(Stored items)
┄┄┄┄┄┄┄┄┄┄┄┄┄┄┄┄┄┄┄┄
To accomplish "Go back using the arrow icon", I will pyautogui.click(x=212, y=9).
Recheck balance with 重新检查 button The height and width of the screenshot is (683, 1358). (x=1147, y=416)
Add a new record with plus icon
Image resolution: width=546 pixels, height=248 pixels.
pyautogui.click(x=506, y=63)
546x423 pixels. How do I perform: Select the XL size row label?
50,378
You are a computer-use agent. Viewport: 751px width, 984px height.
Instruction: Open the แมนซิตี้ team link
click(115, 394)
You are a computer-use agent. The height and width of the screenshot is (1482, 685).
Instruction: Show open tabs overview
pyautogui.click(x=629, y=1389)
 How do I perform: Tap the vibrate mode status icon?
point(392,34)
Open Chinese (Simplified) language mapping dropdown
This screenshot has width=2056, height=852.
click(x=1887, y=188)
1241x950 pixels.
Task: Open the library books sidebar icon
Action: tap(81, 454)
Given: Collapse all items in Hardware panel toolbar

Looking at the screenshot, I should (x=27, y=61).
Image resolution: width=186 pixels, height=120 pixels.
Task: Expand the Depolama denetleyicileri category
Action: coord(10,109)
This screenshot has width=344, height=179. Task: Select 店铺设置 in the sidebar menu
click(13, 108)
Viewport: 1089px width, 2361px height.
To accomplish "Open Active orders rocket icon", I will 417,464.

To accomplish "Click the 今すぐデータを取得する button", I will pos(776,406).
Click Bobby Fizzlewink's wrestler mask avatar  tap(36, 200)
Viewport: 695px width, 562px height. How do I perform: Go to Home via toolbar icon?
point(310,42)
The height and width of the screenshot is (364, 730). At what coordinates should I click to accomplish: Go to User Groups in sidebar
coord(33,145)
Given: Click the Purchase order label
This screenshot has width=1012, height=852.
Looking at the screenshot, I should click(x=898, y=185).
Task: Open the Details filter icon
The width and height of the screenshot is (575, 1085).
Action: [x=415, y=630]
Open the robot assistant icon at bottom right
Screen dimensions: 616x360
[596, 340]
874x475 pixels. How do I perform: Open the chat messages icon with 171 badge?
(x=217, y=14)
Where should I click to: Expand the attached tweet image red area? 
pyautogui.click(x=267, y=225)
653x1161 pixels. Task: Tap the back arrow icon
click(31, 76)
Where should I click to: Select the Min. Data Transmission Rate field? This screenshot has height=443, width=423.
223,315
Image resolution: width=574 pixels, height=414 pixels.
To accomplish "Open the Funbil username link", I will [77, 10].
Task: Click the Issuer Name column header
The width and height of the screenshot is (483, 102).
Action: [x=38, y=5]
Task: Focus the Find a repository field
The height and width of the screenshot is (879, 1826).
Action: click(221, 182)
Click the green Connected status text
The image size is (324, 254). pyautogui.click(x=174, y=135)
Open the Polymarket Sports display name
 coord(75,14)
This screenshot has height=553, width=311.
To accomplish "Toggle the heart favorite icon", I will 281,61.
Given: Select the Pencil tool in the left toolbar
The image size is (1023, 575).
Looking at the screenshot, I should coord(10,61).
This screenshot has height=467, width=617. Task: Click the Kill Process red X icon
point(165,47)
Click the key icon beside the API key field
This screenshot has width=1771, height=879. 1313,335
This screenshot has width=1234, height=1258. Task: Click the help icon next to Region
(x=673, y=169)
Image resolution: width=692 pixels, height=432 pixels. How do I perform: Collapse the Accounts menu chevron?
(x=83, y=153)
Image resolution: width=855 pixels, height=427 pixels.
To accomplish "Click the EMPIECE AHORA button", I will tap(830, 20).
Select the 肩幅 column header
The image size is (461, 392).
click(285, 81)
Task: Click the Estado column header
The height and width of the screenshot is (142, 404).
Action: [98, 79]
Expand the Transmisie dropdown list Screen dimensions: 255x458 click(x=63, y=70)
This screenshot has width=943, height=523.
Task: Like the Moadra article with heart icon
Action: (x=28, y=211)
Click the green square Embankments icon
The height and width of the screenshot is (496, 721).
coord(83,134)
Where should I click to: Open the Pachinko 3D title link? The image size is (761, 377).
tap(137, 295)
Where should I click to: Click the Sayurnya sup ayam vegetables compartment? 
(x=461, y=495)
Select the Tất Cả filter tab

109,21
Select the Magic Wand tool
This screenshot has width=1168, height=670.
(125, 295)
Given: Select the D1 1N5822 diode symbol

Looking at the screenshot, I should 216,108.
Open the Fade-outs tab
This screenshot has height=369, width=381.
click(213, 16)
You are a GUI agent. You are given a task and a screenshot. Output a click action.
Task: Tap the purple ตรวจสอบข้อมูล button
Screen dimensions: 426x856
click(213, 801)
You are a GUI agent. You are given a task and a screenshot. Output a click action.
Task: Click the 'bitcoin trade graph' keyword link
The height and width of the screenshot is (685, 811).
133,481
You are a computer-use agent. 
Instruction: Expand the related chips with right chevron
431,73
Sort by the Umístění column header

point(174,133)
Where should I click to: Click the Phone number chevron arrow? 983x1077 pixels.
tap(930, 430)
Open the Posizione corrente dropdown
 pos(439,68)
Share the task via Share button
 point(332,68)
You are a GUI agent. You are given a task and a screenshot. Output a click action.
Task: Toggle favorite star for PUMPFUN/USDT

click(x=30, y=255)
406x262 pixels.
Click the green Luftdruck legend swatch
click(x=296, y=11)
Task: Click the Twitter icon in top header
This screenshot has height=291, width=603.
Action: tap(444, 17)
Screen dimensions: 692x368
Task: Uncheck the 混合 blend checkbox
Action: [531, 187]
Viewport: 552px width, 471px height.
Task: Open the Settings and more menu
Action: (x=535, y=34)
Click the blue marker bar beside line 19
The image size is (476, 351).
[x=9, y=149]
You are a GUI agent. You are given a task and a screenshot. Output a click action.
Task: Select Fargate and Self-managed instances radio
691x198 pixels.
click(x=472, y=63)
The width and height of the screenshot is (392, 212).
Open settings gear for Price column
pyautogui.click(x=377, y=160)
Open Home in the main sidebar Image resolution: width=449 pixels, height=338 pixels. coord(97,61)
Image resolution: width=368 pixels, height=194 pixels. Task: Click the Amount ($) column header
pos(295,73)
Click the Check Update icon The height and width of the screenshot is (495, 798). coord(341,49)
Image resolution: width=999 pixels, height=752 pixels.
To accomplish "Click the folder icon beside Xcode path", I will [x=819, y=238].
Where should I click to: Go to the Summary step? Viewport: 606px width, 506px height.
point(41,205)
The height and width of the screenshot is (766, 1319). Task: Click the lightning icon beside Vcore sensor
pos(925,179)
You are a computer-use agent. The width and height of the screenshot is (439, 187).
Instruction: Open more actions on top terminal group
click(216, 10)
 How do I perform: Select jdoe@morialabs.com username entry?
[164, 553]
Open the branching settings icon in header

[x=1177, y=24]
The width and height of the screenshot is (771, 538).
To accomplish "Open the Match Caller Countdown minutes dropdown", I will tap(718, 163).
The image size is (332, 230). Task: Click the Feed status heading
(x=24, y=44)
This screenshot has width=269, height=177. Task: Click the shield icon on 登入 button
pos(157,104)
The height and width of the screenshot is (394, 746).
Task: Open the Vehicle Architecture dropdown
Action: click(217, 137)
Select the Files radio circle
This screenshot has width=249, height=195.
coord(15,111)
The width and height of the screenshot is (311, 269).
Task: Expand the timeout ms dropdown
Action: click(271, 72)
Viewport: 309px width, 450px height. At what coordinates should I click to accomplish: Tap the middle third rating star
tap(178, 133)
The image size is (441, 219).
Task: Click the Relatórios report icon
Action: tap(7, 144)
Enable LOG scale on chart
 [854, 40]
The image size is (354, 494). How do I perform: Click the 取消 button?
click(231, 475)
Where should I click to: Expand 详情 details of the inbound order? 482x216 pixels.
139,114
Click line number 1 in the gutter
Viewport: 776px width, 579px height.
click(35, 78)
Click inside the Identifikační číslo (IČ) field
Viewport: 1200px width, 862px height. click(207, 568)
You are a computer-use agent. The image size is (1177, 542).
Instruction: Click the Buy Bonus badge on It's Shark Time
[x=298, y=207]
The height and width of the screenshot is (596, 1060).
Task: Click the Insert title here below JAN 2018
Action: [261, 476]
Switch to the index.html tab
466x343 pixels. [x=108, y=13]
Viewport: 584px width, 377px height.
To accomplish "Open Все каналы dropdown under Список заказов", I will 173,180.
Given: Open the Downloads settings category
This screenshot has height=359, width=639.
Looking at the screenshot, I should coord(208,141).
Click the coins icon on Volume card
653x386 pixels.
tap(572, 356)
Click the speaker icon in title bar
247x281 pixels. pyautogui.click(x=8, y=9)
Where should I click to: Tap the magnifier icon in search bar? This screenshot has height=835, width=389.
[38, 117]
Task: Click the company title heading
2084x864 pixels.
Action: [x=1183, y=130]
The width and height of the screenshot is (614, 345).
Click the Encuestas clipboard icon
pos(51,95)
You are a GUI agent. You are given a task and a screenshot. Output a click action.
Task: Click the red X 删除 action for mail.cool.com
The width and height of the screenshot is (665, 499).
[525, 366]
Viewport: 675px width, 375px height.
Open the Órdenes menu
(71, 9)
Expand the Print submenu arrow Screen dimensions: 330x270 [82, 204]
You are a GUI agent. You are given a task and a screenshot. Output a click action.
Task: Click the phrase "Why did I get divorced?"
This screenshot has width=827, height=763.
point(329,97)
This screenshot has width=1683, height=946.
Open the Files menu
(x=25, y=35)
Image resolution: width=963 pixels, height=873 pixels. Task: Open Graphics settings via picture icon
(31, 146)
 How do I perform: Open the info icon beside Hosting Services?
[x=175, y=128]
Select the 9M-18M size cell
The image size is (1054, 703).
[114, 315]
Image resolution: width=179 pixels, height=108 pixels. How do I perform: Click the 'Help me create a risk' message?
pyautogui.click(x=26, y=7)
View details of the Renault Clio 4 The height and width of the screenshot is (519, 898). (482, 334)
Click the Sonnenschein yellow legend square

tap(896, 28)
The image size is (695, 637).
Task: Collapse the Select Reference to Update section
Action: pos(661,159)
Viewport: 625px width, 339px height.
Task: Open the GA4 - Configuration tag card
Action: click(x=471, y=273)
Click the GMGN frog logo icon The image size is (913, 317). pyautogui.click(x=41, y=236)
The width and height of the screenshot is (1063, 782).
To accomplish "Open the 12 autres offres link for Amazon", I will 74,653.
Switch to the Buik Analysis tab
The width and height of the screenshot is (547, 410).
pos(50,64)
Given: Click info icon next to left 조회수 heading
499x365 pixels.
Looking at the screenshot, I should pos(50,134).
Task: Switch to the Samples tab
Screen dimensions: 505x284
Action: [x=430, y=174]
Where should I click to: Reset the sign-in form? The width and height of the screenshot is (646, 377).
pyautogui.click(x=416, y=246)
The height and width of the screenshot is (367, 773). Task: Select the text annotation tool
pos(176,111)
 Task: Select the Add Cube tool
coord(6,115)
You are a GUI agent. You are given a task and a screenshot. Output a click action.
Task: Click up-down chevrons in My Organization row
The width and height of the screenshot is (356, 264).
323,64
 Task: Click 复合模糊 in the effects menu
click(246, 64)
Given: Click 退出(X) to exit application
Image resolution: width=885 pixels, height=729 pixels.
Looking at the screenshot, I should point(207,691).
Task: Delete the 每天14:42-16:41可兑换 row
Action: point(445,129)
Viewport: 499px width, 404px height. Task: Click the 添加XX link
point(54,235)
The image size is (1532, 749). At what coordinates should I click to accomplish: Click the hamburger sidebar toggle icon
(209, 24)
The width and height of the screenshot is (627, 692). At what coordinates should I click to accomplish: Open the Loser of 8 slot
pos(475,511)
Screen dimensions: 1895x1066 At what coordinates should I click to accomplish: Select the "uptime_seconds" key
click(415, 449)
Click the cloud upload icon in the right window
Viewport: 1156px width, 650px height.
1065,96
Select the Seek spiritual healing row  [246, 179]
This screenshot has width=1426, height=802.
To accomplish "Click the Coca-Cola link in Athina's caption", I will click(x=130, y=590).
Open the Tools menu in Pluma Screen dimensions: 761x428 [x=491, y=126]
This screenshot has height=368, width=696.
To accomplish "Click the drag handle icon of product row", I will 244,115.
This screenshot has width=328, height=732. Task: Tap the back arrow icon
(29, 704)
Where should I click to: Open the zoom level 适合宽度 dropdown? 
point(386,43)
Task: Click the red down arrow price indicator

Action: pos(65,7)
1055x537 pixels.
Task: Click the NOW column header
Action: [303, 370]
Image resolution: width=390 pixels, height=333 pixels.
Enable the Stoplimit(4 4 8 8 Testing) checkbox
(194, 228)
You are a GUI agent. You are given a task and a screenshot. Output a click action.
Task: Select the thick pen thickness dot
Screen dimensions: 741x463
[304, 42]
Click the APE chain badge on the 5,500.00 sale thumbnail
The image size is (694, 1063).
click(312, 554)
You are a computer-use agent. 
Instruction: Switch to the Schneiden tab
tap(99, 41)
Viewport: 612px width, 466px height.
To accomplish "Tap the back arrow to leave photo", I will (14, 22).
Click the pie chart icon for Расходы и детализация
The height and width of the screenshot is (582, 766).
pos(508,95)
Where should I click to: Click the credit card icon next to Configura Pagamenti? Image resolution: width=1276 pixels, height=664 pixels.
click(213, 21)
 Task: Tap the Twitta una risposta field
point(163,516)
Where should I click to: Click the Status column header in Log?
┄┄┄┄┄┄┄┄┄┄┄┄┄┄┄┄┄┄┄┄
Work to be completed - Return each line of the data that contains the string "computer".

Your solution -
You are a computer-use agent. Viewport: 751px width, 984px height.
You are a computer-use agent. The height and width of the screenshot is (1482, 685).
You are a computer-use agent. 
You are a computer-use agent. The width and height of the screenshot is (439, 187).
You are a computer-use agent. The image size is (1177, 542).
You are a computer-use agent. 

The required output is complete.